The December jobs report is out, and like previous months’ reports, it isn’t good. You could say that it gives new meaning to the term “pink slip.” Women lost 156,000 jobs in December, while men picked up 16,000 new positions. So overall, the 140,000 total job losses all belong to the ladies.

More than 5.4M women exited the US workforce in 2020. That erases years’ worth of employment gains by women. For a brief period in late 2019, women held slightly more jobs in the US than men did. Now, all those gains have been wiped out. The impact of these job losses will be long-lasting.

Aside from the obvious losses – like income and Social Security credit – women will find it more difficult to re-enter the workforce. They will return to lower wages, fewer promotion opportunities, and a remarkably different post-COVID-19 employment landscape. Employment experts believe it will take women a decade or more to recover from the economic devastation wrought by the pandemic.

— EXTRACTED DATA —
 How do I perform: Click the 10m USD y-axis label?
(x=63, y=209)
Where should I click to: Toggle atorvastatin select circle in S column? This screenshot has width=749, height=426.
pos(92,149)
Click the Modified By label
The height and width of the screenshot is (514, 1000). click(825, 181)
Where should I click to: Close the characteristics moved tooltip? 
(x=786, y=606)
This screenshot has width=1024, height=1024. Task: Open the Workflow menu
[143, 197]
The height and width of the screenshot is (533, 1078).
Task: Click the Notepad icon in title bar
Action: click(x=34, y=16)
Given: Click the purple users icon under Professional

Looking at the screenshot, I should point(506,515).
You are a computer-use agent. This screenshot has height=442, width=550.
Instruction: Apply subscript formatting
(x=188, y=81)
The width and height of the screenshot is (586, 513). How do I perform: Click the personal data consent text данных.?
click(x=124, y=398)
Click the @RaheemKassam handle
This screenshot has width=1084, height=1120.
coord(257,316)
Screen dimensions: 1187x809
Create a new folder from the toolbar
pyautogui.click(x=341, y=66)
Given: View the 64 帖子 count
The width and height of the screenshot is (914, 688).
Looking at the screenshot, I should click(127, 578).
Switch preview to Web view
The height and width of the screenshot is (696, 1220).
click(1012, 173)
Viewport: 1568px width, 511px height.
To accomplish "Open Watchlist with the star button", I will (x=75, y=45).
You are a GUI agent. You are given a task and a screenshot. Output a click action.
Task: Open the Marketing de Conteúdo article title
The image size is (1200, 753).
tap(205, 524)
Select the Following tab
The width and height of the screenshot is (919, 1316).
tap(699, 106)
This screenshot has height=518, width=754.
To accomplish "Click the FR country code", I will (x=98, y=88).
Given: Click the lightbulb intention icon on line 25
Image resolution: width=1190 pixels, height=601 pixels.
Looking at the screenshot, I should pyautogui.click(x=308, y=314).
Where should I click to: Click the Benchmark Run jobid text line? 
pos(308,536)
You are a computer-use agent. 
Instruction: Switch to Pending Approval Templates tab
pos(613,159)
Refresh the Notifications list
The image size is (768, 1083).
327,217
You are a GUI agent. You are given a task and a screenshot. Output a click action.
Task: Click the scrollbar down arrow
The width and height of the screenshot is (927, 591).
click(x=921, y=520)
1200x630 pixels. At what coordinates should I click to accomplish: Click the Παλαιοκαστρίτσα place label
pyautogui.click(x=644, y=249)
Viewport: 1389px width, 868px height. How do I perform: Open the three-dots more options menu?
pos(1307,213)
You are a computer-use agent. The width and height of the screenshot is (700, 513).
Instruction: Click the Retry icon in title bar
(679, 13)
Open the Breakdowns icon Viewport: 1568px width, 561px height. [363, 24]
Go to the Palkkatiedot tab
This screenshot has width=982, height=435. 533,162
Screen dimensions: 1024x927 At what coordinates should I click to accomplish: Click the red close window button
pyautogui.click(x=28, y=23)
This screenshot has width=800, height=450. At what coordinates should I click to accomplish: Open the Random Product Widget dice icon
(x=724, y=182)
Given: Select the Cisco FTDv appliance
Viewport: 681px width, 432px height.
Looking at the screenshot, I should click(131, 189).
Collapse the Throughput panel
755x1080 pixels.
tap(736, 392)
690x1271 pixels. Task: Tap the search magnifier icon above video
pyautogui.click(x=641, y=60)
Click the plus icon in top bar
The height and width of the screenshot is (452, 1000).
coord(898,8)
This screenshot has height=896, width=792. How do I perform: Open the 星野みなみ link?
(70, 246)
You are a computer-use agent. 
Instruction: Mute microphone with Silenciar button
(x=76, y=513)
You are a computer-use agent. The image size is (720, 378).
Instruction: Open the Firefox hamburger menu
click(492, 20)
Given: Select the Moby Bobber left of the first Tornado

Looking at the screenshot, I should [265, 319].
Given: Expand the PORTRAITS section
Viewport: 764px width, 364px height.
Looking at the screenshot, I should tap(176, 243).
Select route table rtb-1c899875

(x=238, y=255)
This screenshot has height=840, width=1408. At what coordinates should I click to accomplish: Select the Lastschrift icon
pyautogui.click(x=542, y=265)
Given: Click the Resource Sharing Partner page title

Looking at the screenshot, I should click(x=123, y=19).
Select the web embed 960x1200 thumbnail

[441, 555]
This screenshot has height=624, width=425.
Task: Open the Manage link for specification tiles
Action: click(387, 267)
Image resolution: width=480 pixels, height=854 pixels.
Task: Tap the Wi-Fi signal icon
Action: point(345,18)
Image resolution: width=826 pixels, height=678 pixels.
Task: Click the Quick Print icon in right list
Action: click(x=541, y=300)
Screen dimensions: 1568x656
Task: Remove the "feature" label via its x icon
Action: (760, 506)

— BRIEF 1 —
From the passage on women's job losses, copy the text between "The December jobs" and "to the ladies.", inclusive.
— BRIEF 2 —
Answer these questions from the passage on women's job losses:
(a) How many new positions did men pick up in December?
(b) How many women exited the US workforce in 2020?
(c) How long do employment experts believe it will take women to recover from the pandemic's economic devastation?

— EXERCISE OUTPUT 1 —
The December jobs report is out, and like previous months’ reports, it isn’t good. You could say that it gives new meaning to the term “pink slip.” Women lost 156,000 jobs in December, while men picked up 16,000 new positions. So overall, the 140,000 total job losses all belong to the ladies.

— EXERCISE OUTPUT 2 —
(a) 16,000
(b) More than 5.4M
(c) A decade or more